[Saved entries]
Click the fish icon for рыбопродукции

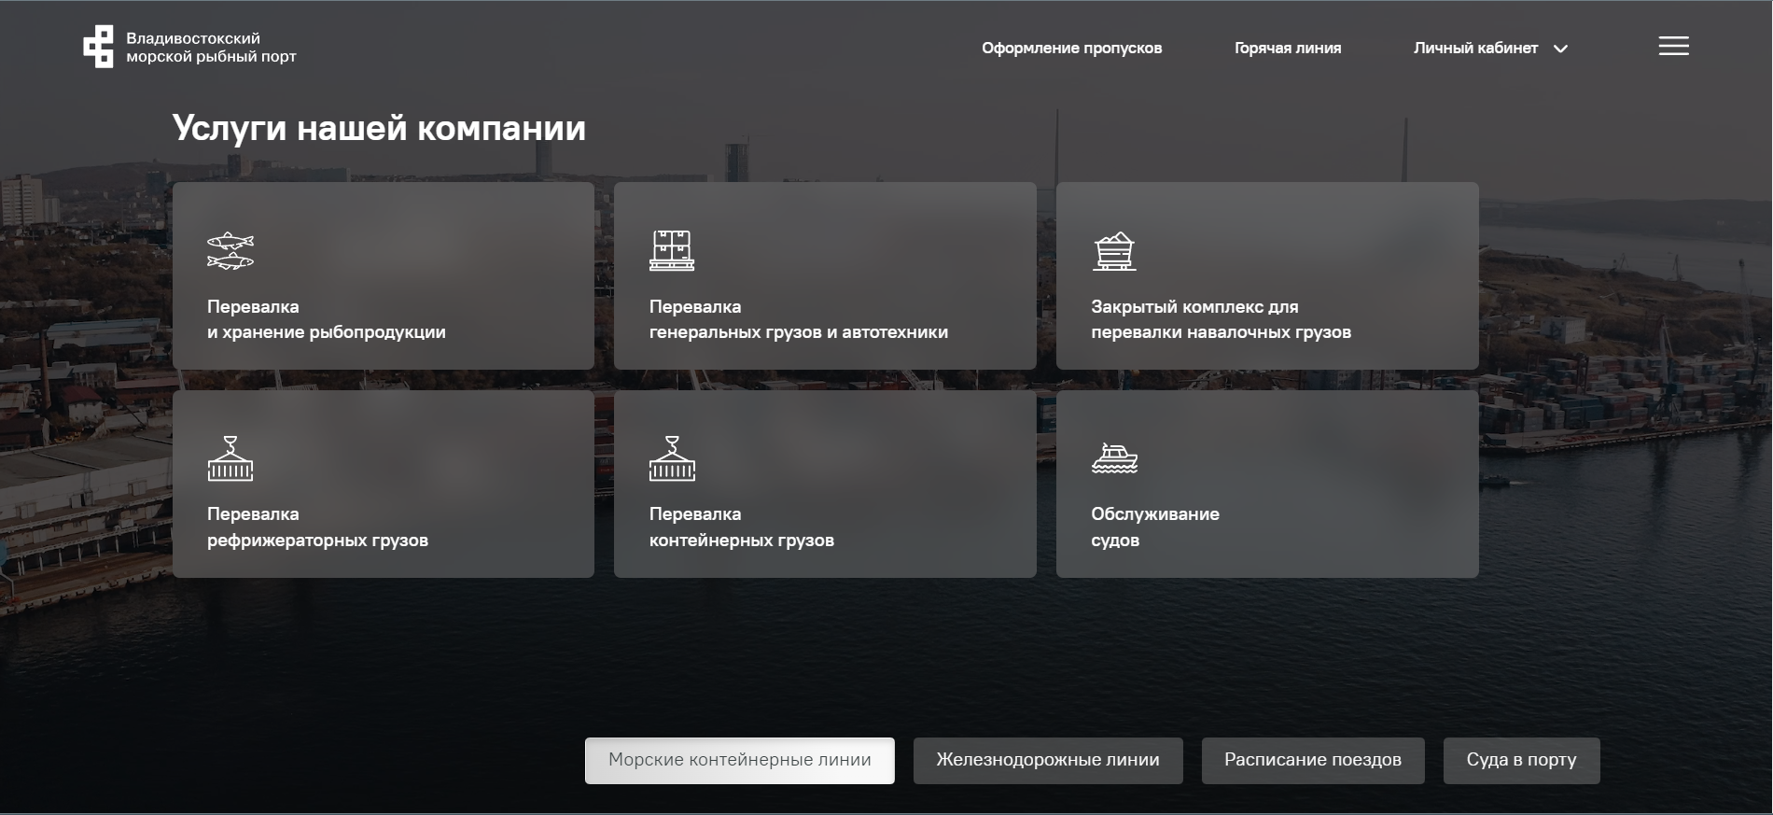coord(230,251)
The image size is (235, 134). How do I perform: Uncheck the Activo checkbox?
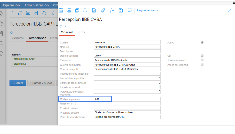click(x=202, y=42)
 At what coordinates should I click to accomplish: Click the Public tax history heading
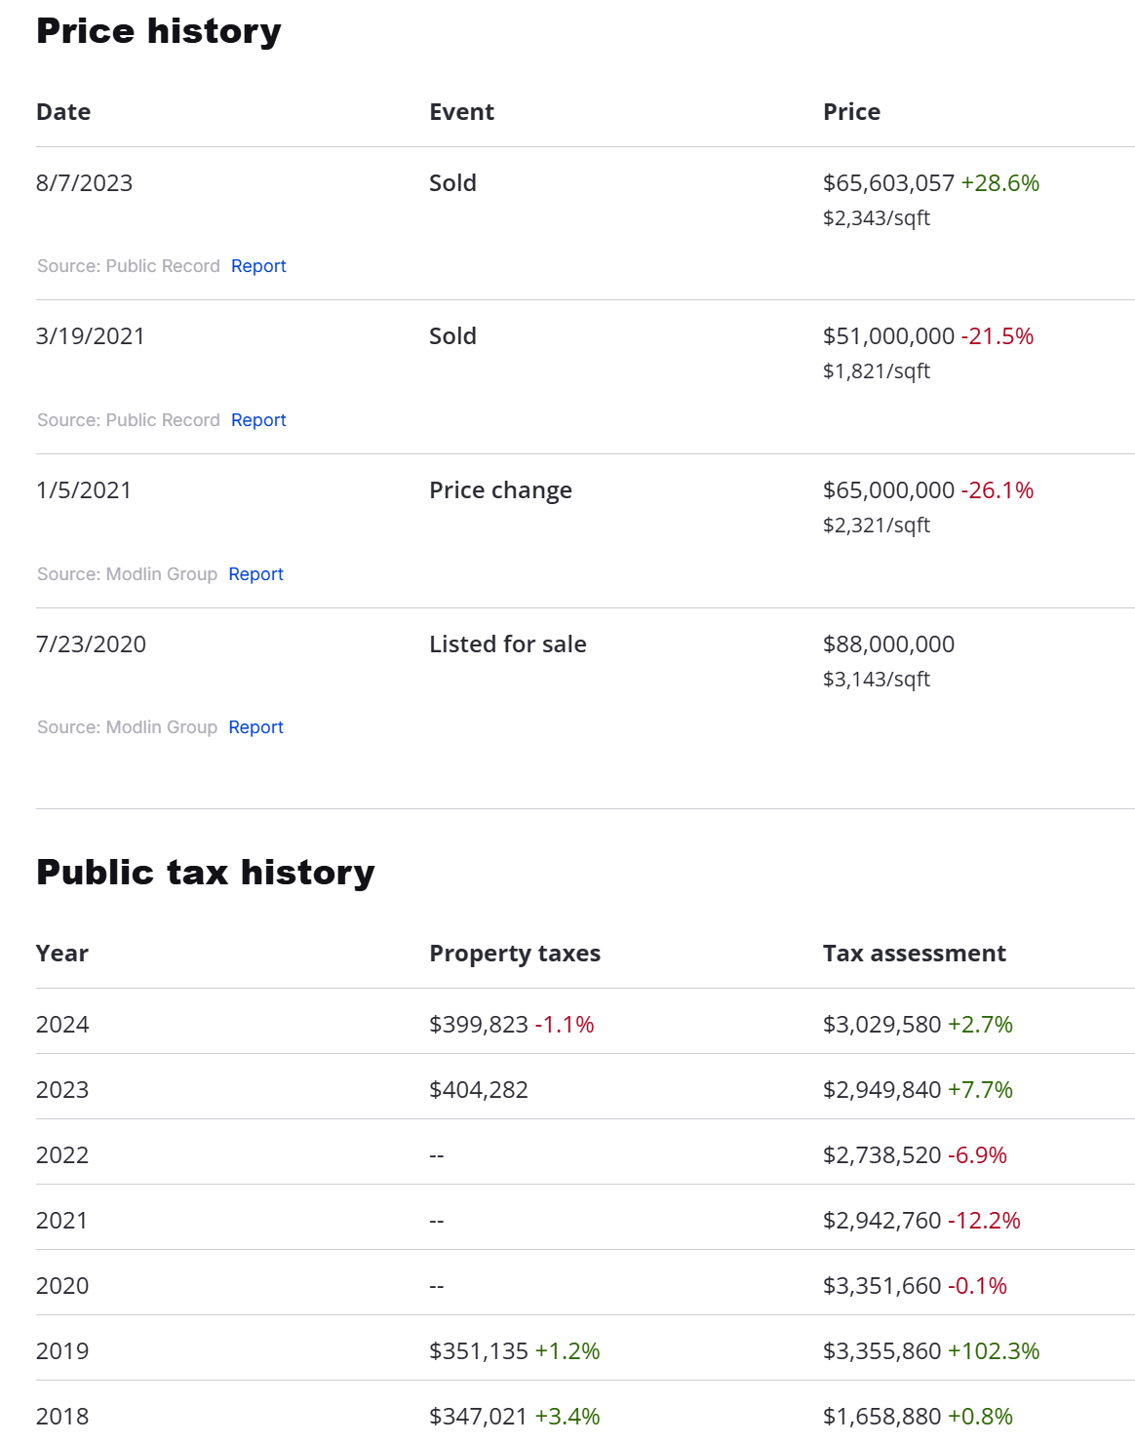[x=205, y=873]
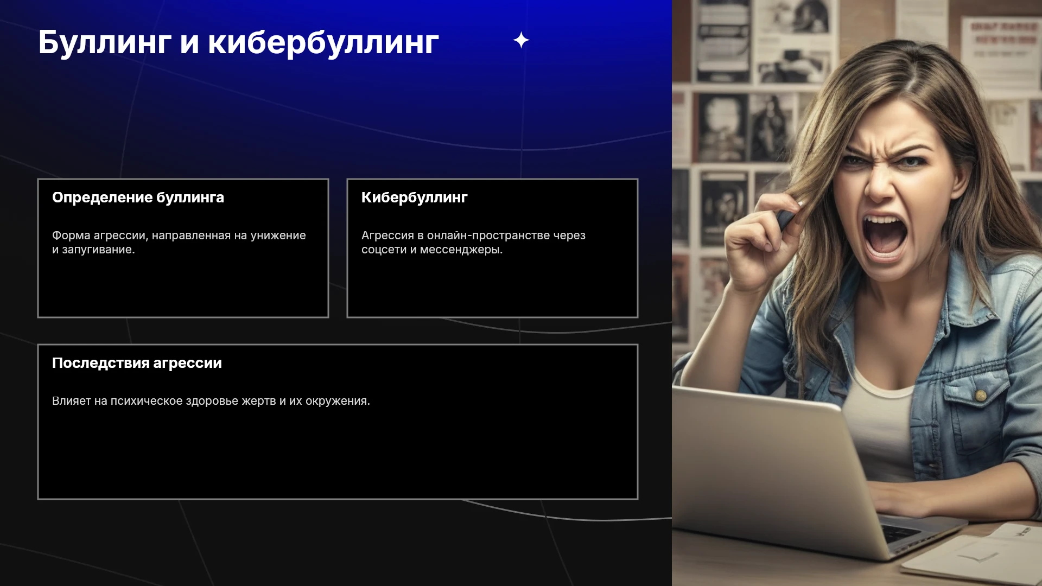Click the denim jacket chest pocket button

(981, 396)
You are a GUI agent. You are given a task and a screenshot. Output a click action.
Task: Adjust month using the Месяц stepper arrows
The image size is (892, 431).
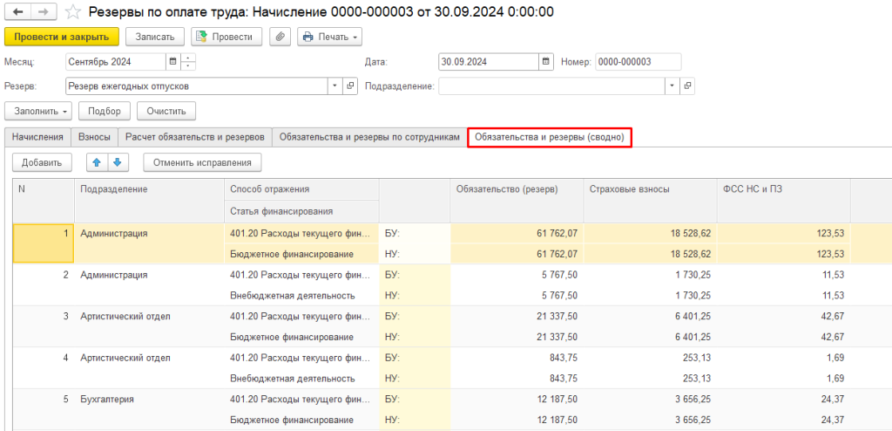coord(188,62)
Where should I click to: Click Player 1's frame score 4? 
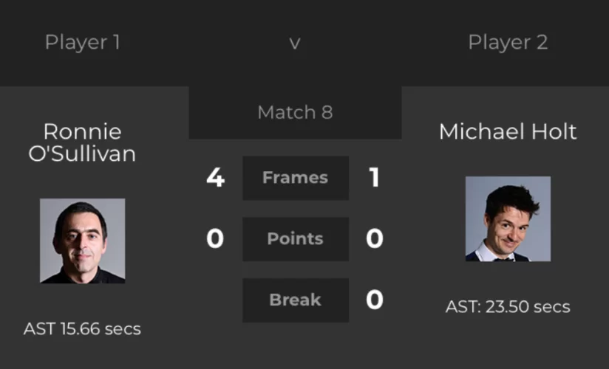pos(215,178)
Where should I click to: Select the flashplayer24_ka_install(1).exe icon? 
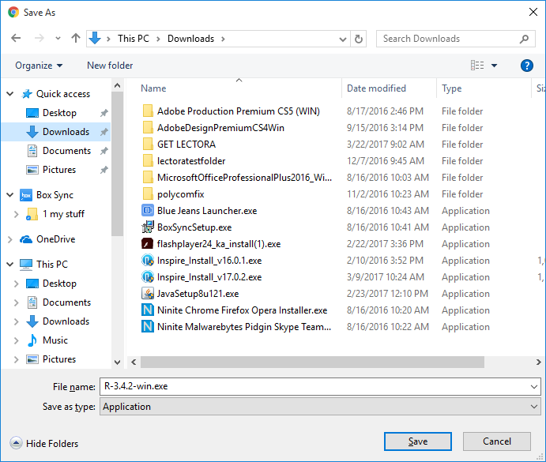pos(147,244)
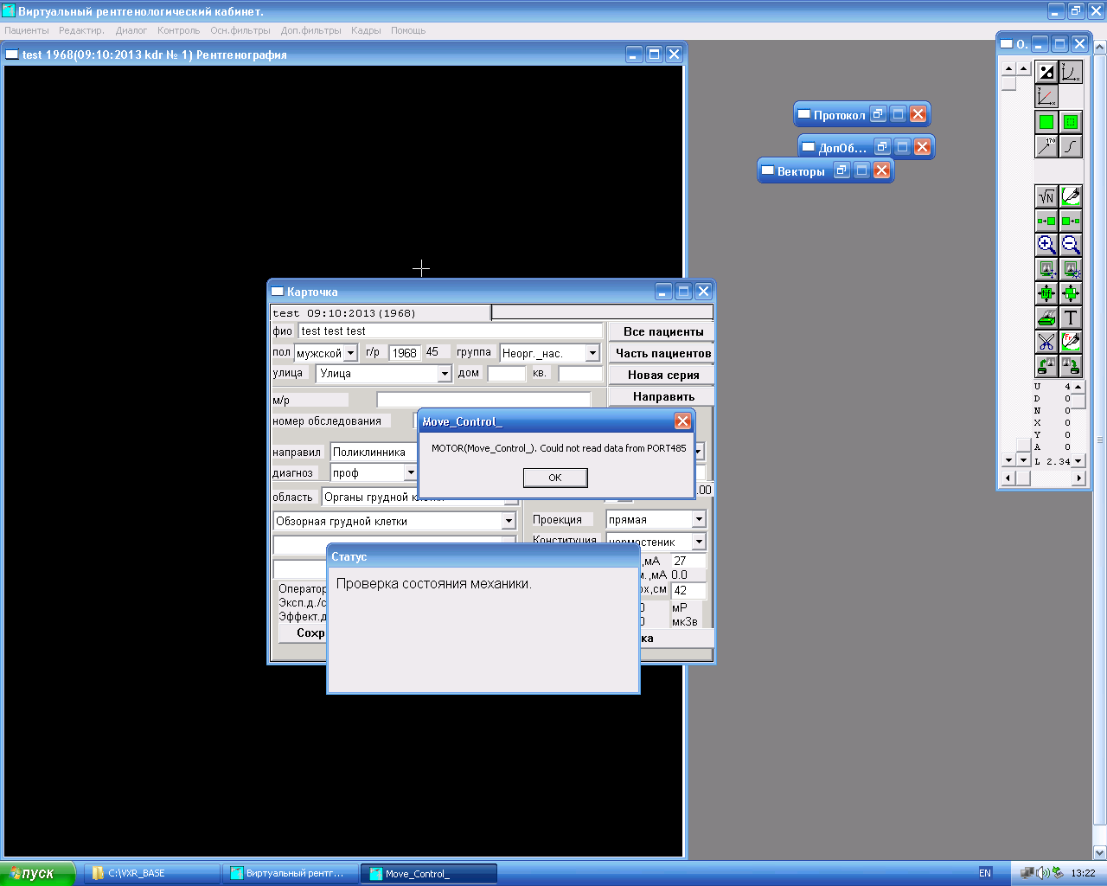
Task: Select the text T annotation tool
Action: 1071,318
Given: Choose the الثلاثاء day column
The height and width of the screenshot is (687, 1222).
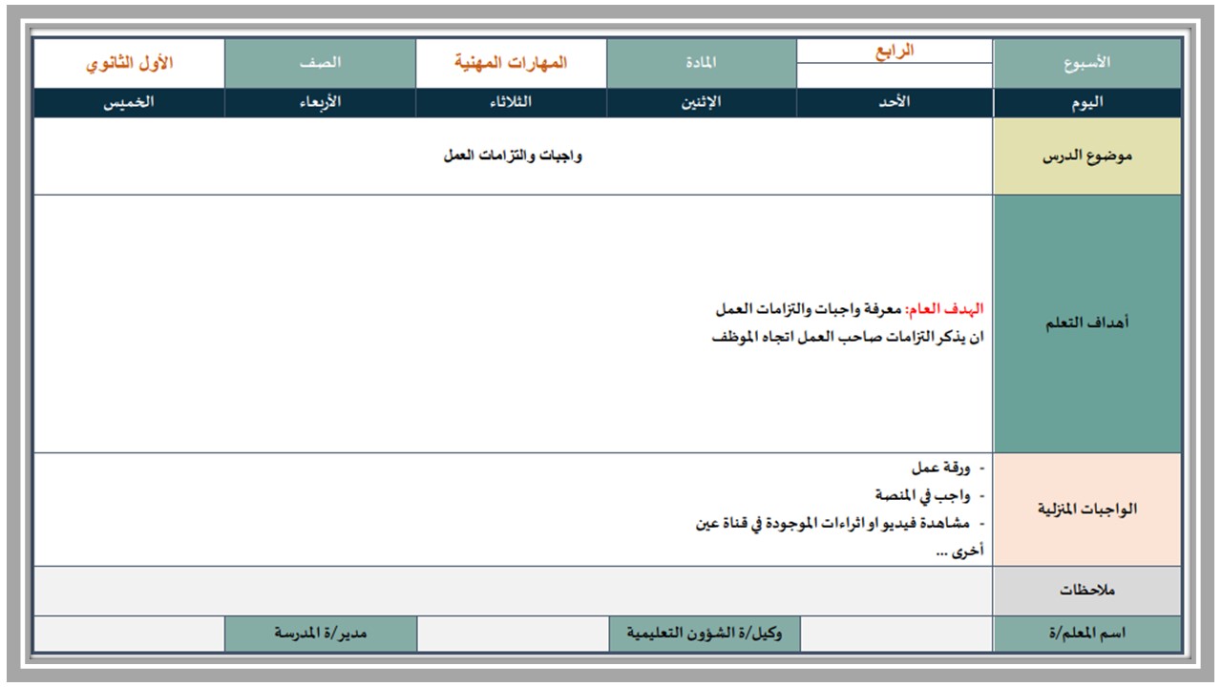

TASK OBJECTIVE
Your answer should hold only the lines from the line with "You are a GUI" through the closing line of the records, restated exactly and free of pictures.

TASK OUTPUT
You are a GUI agent. You are given a task and a screenshot. Output a click action.
Task: Adjust month using the Месяц stepper arrows
The image size is (892, 431).
coord(188,62)
Where should I click to: Click Player 1's frame score 4? 
pos(215,178)
Where should I click to: Select the flashplayer24_ka_install(1).exe icon? 
pos(147,244)
Task: Select the text T annotation tool
Action: 1071,318
Given: Choose the الثلاثاء day column
The height and width of the screenshot is (687, 1222).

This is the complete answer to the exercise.